I have an hour here to get this posting accomplished. I have a batch of pictures, and one or two pieces of scribbling. It won’t be a beautiful post. It isn’t meant to be, either. I just need to get it here for the scrapbook part of this blog.
Please, if you aren’t interested in a mishmash of cabin living, stove installation, cats, the north woods, winter, board games, friends, and firewood, this posting isn’t for you. Click to a more organized story.
There! You’ve been warned!
I turned these roses Friday morning. Which is to say that I hung them upside down to dry on an upstairs curtain. Another successful Wal-mart bouquet of roses to enhance our home decor for months to come.
The dear old Jeep is again functional and road worthy. We loaded it with our luggage, food, projects and the hitch haul box, heavy with a stove to install and headed north, late Friday evening. After leaving the main road, we got to the cabin by putting chains on the back tires and then spinning and slewing along through two feet of sugary, fluffy snow. Elv safely ushered our flailing presence through the corridor of tall spruces and brush. It was deeply satisfying and rewarding to land at the front door of the cabin. It would have been a crying shame to have had to sled it all in the last half mile, wouldn’t it?
We unloaded and got the cookstove fire going for heat. Amy and I fixed beds with clean sheets and piles of blankets by lamp light, first thing. Then while the rest of us hurried off to bed where it was possible to actually get warm, Elv puttered about his stove project till 1:30 in the morning. He was too excited about it to sleep, I guess.

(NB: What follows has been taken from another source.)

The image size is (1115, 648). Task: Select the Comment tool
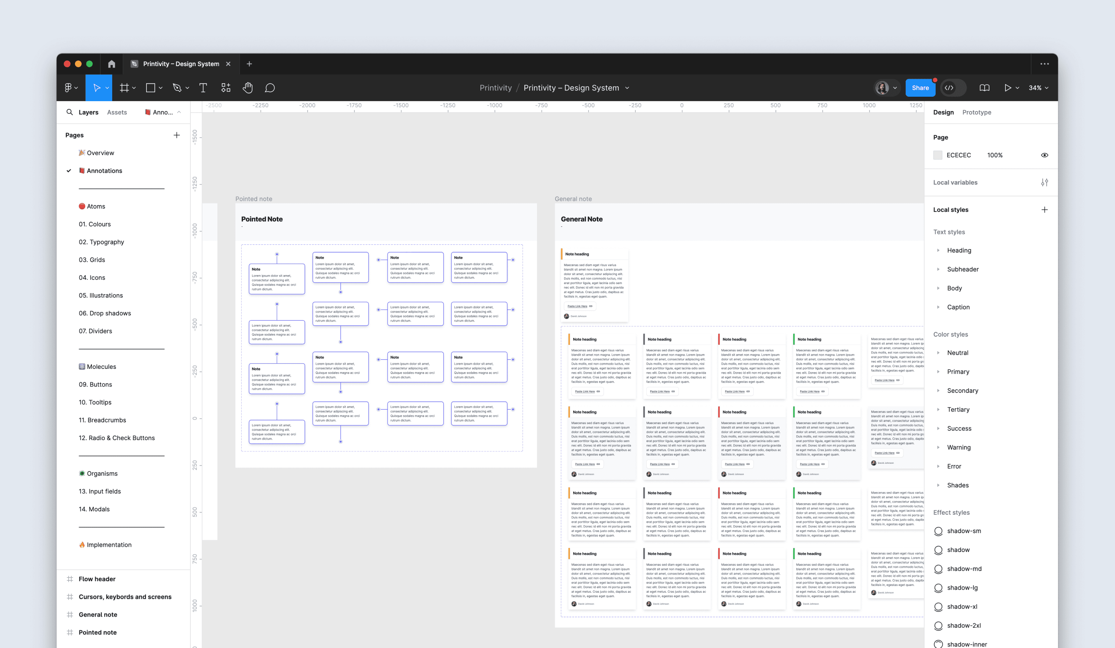pos(269,88)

Our new generator lives in this little shelter next to the outhouse for now. When we are using it, that is. Elv carefully stores it inside the cabin otherwise. It purrs quietly giving us electricity for hours without ever complaining.

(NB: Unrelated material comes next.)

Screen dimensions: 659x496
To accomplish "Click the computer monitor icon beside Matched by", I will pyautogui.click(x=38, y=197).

Grandpa Elv received a letter from grandson Jube.
He enjoyed your letter so much, Jube. We figured out that you thought of it while you were eating breakfast one morning from the pictures you drew. Your diagram of the volcano was rather interesting, as well as your under water drawings.
If you know what you are looking for, you can see that two guys are enjoying the “fireplace” on a very cold morning in Minnesota.
There is a plan to have a hearth on the living room side of field stone or brick that starts at the front of the stove on the floor, spans the space to the wall behind the stove, and up the wall to the mantel piece somewhere just above the highest part of the cookstove. And a hearth for a nestling space for the cookstove, as well, on the other side. The hearths back to back should form one wall with in which the two pipes will be merged into the one chimney. Should be a piece of cake. We’ve been thinking this over for a long time.

Sunday, after church, this happy group of people played Monopoly. It took hours, literally, till it was down to Elv and Tim and Gideon. Tim made the mistake of hitting Elv’s boardwalk twice. Elv won the game again. He says that that Tim knows how to play the game well. High praise there, Tim.
Meet Mr. Collins. Yes, the name comes from that genteel personage in Pride and Prejudice. Glad you asked. He presided over our scrapbooking from the heights of Susan’s paper files.
Yes, right there behind her left shoulder. She will not be happy that I put this picture here, but how else am I gonna get her back for it?!
Actually, Mr. Collins behaves himself just fine if you don’t mind cats. Which I don’t, as long as they’re in her house, and not in mine. We scrapbooked for hours together over the weekend. You won’t know what that means unless I tell you that it involves long tables set up and our equipment: computers and cricuts,and papers and tools all spread out upon them.With the girls’ projects added in we have quite an array. We have visit time and snacks and laughter not to mention the results of our efforts in the end.
I read Myra Scovel’s Chinese Ginger Jars over the weekend, as well. I had started Mom Graber’s copy when we were down there but left hers there knowing I had my own at the cabin. Scovel’s writing prowess is part of the attraction for me, but so is her story of raising a family and being her doctor husband’s help suitable for him. They were there in China during WWII when the Communists took over. Her stories are full of the miracles of Jesus in their extraordinary lives during those days.